Show every line of the material below that contains the string "Sort", copying each line in full. Treat the match as case-sensitive.

## BEGIN RECORDS SHOWN

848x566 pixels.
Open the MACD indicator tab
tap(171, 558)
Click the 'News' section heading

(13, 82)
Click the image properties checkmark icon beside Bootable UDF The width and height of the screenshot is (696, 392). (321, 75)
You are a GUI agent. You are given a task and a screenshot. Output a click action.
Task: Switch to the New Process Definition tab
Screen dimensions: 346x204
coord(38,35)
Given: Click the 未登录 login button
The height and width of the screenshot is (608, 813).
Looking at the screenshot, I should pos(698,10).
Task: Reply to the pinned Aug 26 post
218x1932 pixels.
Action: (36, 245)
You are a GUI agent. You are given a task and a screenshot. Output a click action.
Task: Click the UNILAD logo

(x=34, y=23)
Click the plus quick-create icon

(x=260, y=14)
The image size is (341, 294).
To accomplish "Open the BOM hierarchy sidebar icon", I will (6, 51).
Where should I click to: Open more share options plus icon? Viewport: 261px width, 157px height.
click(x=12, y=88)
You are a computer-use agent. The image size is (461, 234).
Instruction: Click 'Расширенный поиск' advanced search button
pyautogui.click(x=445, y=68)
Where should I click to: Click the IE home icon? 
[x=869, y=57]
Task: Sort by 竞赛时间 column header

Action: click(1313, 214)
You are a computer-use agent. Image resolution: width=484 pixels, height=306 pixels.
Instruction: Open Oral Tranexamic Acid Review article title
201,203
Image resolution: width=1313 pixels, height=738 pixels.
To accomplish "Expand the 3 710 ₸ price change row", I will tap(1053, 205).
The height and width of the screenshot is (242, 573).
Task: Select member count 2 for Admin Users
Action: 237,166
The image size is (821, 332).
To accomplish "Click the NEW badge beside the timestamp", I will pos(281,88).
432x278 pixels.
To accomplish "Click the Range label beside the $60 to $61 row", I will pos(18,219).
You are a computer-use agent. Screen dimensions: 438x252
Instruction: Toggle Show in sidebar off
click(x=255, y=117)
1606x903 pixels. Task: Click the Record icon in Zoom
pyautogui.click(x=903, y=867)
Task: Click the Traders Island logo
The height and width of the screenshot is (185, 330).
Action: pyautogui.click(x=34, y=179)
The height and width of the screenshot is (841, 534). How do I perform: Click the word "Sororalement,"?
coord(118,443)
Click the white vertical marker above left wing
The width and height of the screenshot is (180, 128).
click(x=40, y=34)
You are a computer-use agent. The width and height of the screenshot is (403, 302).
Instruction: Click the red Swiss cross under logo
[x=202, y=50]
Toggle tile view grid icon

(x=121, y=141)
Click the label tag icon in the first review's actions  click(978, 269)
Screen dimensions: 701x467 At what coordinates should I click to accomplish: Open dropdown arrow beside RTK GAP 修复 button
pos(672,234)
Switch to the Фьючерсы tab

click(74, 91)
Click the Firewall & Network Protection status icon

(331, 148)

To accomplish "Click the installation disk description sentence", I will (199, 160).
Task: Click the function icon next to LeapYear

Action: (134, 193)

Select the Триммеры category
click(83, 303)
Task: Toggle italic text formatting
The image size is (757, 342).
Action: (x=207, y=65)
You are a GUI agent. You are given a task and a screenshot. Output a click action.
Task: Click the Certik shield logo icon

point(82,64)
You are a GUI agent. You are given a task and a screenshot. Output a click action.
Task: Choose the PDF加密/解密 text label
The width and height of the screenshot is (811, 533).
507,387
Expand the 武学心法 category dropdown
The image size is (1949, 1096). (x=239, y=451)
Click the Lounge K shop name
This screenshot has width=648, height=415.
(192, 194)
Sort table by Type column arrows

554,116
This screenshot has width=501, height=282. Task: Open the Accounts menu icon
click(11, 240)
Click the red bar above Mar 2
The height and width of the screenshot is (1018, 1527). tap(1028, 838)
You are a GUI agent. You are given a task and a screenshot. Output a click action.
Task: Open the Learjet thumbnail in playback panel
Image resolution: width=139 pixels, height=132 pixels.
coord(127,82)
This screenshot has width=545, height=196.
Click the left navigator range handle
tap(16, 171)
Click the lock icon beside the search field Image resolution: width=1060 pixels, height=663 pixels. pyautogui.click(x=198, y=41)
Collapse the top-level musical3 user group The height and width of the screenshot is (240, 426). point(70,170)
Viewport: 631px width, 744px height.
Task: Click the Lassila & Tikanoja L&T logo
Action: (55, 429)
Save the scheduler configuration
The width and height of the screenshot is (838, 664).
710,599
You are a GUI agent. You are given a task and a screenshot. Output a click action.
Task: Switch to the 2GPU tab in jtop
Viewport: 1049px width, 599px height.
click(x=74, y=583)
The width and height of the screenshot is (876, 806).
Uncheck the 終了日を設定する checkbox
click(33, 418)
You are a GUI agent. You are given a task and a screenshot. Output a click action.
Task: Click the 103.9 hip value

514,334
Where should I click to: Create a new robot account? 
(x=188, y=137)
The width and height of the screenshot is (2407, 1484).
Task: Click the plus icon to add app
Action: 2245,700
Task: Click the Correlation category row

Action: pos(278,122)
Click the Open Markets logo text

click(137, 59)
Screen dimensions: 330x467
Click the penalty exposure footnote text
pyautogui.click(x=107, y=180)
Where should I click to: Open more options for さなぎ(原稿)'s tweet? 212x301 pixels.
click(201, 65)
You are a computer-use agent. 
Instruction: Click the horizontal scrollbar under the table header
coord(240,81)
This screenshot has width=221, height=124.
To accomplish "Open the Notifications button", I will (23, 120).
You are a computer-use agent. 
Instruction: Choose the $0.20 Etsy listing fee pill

## END RECORDS SHOWN

FULL ANSWER
Task: Sort by 竞赛时间 column header
Sort table by Type column arrows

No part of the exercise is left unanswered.